*AIM*:
Reproduce the listing below word for word, omitting the pictures.

*RAW RECORDS*:
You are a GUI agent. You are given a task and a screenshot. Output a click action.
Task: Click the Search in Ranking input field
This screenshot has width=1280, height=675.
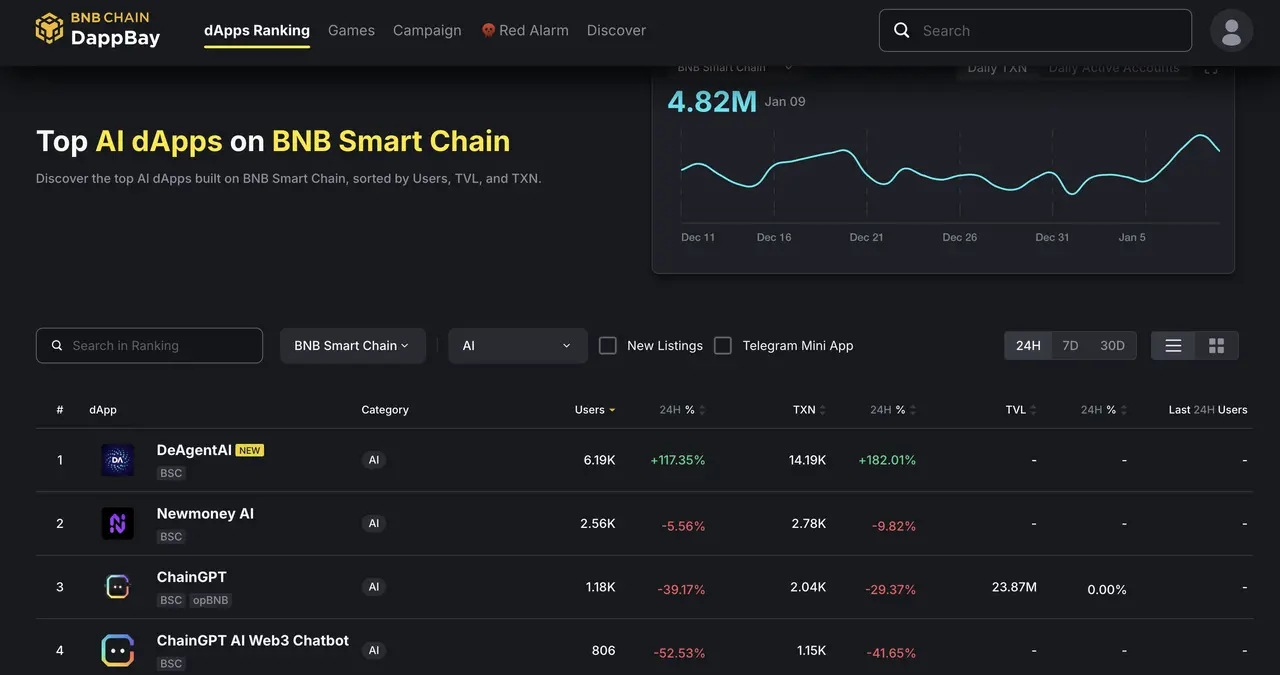149,345
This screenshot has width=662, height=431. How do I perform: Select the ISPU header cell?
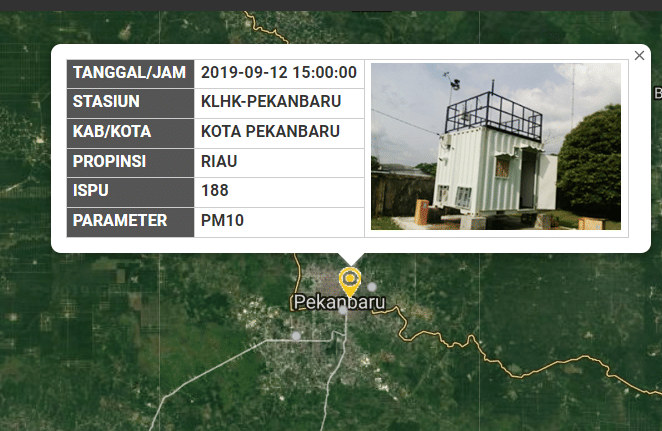(x=130, y=190)
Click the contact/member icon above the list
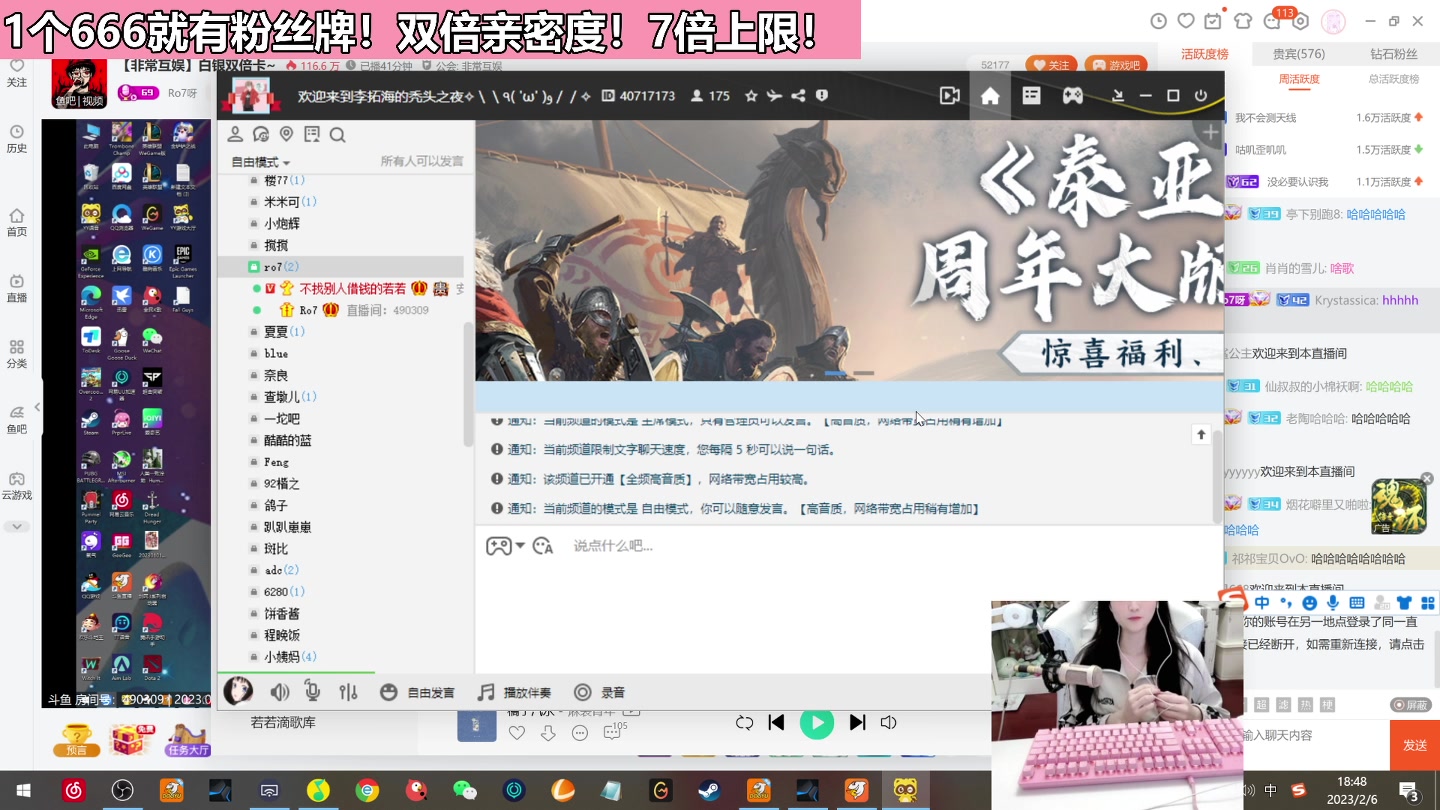The image size is (1440, 810). (x=236, y=133)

*TASK RESULT*:
You are a GUI agent. You are given a task and a screenshot. Output a click action.
Task: Click the Search in Ranking input field
This screenshot has width=1280, height=675.
149,345
This screenshot has width=662, height=431. How do I perform: Select the ISPU header cell?
(x=130, y=190)
Click the contact/member icon above the list
The image size is (1440, 810). (x=236, y=133)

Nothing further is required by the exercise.